At this point stick with questions. I have until December, but I’ve gone through everything at this point. Doing lots and lots of questions after reviewing each part and after each book / topic area seems to help me the most. But you seem like you’re pretty smart so perhaps your study tactics are more “efficient” than the likes of average joes including myself :-). So try doing as many Schweser questions, mocks, samples, etc as you can. This is especially so for Ethics as previous commenters have said. Hard to explain, but even after reading all of that (both CFAI and Schweser – felt like killing myself afterwards it was so mind numbingly boring), I felt like I knew nothing – the questions made me get a good feel for the logic behind the code. The more questions I do, the higher I seem to score for that reason. At worst though, don’t think of it as a $600 loss if you fail (actually it’s after March so re-registering is $690), but a chance to make things right and improve yourself for the long haul. Even if you fail, you have 6 more months to actually study like you’re supposed to. At this point you know what you know, so just keep cool and do your best. Do let us know how things turn out once you get your score in July. All the best!

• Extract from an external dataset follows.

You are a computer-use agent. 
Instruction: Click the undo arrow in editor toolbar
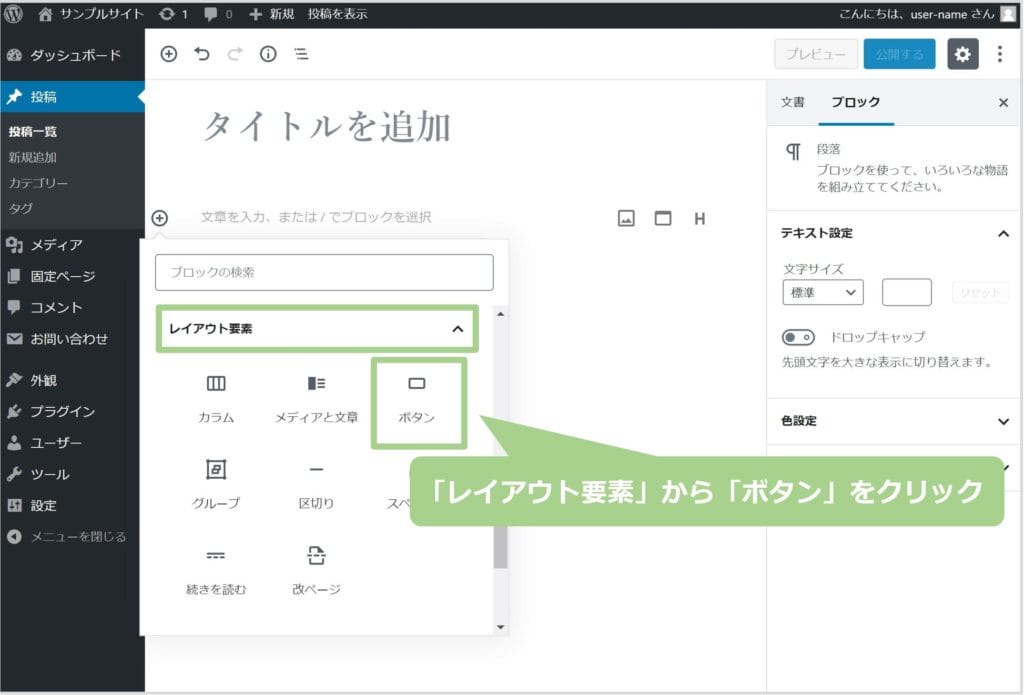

I think you all are getting your legs pulled. I have done 70% of the material in here at UC Berkeley undergrad, was a first year Phd econ student before I realized that I was in over my head, I work in business banking so review financial statements regularly and fix my underwriters mistakes, and I have been studying consistently for the last 4 months still in high 70s, low 80s on Qbank. I dont believe for a second that someone without a background in bus/econ could study for 1 week and pass.

Hey, I go to Cal :). Again, I haven’t passed and I’m making plenty of mistakes on the questions I’ve been working on today. Seems like some areas I really understood and other areas I feel like I never even saw at all. Trying to patch some of those up now but I’m feeling pretty much toasted. Definitely not feeling like I’m going to pass but it’s certainly within the realm of possibility. From my perspective I’ve got no idea how you could be in over your head if you’re getting your PhD in economics. YOU can’t be for real. Ok so the material is extremely broad, but this economics is nothing compared to what my roommate was doing for 103B last semester, and I saw lots of the Quant back in high school Statistics. And that’s at a California public high school, which is about as low as you can go. Haas couldn’t have done you any favors, that place is a bad joke and everyone on campus knows it. According to the Daily Cal they’re redoing the curriculum in part because they finally figured out that 90% of the students cheat on every exam. Go Bears! Edit: Apologize if that came out a bit harsh, I’m pretty frazzled at this point, ~2 hours of legitimate sleep in 48 hours has taken its toll. Not implying that you cheated @ Haas if that’s where you went, but if you went there you already know its rep.

Also worth considering: maybe this material is easiest to learn fast when you’re starting more or less from 0? No bad habits to unlearn, no areas of prior knowledge that I need to make the CFA material “play nice” with or to trip me up. Whatever, won’t be back to this thread until after the exam. Good luck to everybody.

Fed not everyoone has all day to sit around and cram CFA material, before you start bashing Haas and other undergraduate finance programs. BizBanker, how exactly as a first year PhD student did you have time to study the CFA material? The 3 hours a night you got? or the no sleep on the weekends? That is the point look even the CFAI says you need about 350 hours, if you have a undergrad in economics, you prolly need around 300, if you study 12-14 hours a day…its doable.